- **Aim of the exercise**:
Which lines come from the start of the records through the line that holds "Task: Click the Help question mark icon"? Write them out word for word.

- **Data section**:

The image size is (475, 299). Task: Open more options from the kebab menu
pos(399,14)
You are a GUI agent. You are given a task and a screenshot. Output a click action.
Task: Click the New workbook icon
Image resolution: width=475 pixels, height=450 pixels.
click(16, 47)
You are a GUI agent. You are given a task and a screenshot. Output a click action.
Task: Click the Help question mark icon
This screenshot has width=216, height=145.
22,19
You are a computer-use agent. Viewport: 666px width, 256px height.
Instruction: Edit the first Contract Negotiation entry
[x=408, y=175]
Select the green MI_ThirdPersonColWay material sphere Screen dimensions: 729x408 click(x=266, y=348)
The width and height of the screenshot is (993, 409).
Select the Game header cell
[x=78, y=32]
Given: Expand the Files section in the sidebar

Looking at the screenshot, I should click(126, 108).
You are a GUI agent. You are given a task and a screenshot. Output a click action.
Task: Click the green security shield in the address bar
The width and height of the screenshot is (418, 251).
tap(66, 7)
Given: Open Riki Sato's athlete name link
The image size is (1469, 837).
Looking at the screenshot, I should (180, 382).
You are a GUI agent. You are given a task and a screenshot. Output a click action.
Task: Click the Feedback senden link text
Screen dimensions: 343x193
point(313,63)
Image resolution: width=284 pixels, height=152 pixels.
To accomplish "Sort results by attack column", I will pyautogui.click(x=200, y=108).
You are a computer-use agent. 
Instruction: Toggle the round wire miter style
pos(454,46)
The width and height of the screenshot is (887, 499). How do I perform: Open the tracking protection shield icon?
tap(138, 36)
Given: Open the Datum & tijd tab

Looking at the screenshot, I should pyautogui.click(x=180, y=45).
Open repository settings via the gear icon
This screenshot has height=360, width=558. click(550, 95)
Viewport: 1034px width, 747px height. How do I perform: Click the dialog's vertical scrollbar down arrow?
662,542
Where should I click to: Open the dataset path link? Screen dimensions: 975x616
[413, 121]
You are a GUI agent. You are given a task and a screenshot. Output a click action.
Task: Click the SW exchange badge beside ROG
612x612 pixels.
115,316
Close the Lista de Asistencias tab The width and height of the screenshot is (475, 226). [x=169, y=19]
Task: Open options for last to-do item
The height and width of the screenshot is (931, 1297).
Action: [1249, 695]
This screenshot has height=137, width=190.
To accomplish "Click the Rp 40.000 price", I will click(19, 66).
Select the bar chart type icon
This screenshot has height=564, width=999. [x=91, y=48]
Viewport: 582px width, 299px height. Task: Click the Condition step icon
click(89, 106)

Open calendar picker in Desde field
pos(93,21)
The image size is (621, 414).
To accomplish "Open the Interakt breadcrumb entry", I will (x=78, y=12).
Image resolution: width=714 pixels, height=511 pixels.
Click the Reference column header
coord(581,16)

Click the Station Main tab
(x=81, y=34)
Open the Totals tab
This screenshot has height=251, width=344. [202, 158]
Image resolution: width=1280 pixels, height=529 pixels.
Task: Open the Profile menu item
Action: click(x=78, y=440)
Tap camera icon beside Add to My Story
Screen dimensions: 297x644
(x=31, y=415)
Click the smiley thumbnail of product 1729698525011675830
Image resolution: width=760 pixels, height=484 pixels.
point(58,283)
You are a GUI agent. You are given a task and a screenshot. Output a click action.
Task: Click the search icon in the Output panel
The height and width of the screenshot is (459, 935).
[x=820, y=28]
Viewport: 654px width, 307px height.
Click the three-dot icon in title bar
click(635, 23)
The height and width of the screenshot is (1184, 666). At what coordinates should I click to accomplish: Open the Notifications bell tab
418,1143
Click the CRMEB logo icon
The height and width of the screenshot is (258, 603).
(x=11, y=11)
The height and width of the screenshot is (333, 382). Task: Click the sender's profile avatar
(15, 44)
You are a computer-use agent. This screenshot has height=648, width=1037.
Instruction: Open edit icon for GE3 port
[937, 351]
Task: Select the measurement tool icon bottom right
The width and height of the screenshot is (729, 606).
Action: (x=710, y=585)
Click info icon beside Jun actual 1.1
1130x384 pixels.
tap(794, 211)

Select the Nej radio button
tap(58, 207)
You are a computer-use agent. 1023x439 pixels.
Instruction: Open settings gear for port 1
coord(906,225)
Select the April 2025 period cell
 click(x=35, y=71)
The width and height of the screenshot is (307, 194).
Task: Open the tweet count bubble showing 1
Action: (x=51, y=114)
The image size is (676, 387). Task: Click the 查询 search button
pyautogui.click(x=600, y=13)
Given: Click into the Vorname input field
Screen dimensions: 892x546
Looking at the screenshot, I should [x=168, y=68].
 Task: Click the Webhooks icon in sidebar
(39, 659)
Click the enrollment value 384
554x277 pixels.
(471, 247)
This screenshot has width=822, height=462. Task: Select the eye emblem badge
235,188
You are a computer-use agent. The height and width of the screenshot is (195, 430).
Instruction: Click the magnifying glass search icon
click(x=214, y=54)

- **Your response**:
The image size is (475, 299). Task: Open more options from the kebab menu
pos(399,14)
You are a GUI agent. You are given a task and a screenshot. Output a click action.
Task: Click the New workbook icon
Image resolution: width=475 pixels, height=450 pixels.
click(16, 47)
You are a GUI agent. You are given a task and a screenshot. Output a click action.
Task: Click the Help question mark icon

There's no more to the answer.